Fred Hampton was class-conscious and understood that mobilizing for true revolution required the mobilization of all workers. In his time working with Hampton, O’ Neal witnesses Hampton uniting the Panthers with militant groups like the Young Lords, (Puerto Rican youth) and the Young Patriots (white youth from Appalachia) in Chicago to form a Rainbow Coalition.

O’Neal is conflicted with the job he took on after seeing the work the party was doing. Ultimately, the film plays out as it did in the Biblical text and this Judas decides to sell out Hampton and the rest of his comrades. By the time O’Neal realizes he’s been double-crossed by the FBI, the deed has already been done. Hampton is shot in his bed, and multiple other party members are killed across the U.S by capitalist attack dogs.

The film grabbed mass attention through its depictions of Black men and women in armed struggle against the bosses, but it intentionally cuts out a lot of Hampton’s anti-capitalist politics.

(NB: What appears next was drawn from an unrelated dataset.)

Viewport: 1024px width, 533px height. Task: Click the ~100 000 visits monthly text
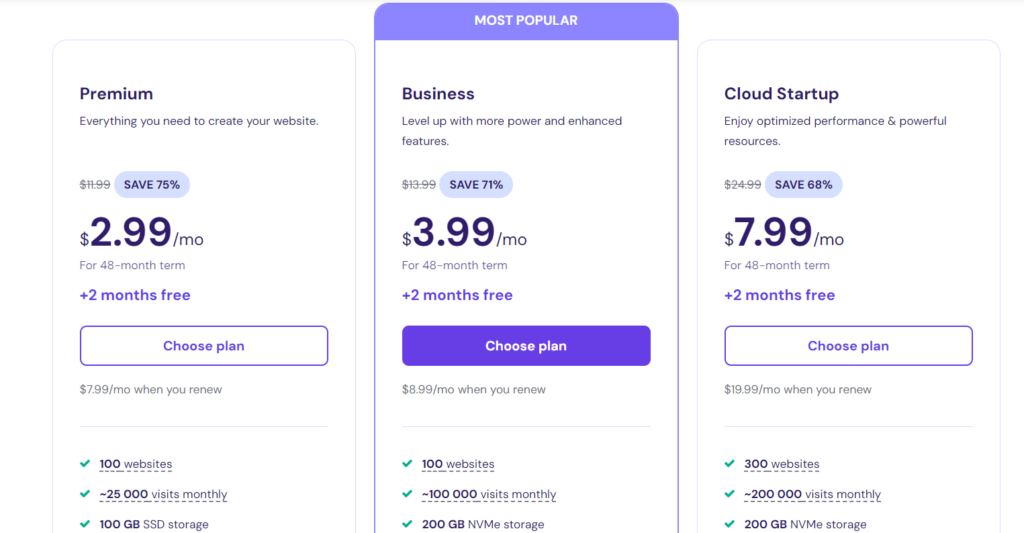click(489, 494)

Hampton’s most famous quote is: ““We don’t think you fight fire with fire best; we think you fight fire with water best. We’re going to fight racism not with racism, but we’re going to fight with solidarity. We say we’re not going to fight capitalism with black capitalism, but we’re going to fight it with socialism. We’ve stood up and said we’re not going to fight reactionary pigs and reactionary state’s attorneys like Hanrahan with any other reactions on our part. We’re going to fight their reactions with all of us people getting together and having an international proletarian revolution.” You don’t hear that in the movie!

Not a “Rainbow Coalition” but Multiracial Working-Class Unity

The Panthers were very militant and hated the racist police. We learn from their commitment and hatred of the racist system.

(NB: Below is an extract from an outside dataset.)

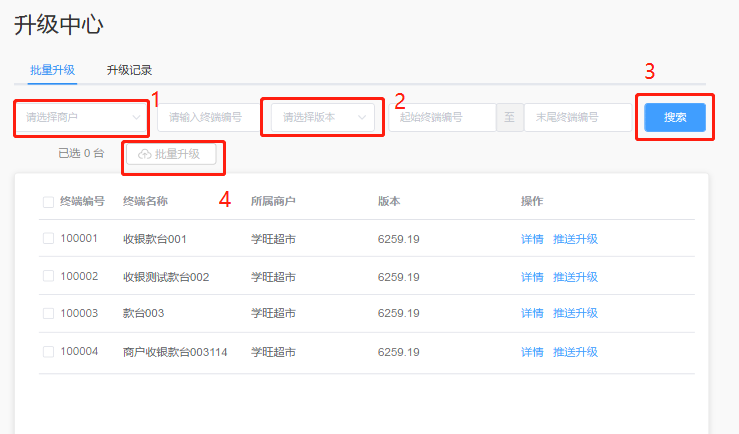Click the 末尾终端编号 end number field
The width and height of the screenshot is (739, 434).
click(577, 118)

But they and the militant organizations in their coalition thought that unemployed youth could pick up arms and make a revolution by themselves. They didn’t aim to build a mass base for revolution in the industrial working class or among soldiers. Fred Hampton was a Marxist and sought coalitions with others. True. But their strategy couldn’t win.

By building one mass party across “racial” lines, among workers, youth and soldiers for communist revolution, we can win. We must learn from the mistakes of our past revolutionaries who have fought and died in the name of abolishing capitalism. We must fight directly for communism.

And while rats and informers are ever a threat, we must not allow that to stop us from organizing the masses. We continue to fight for a communist world where all our children will be fed, where no one will be judged based on the color of their skin, and where we will all share tighter bonds with one another.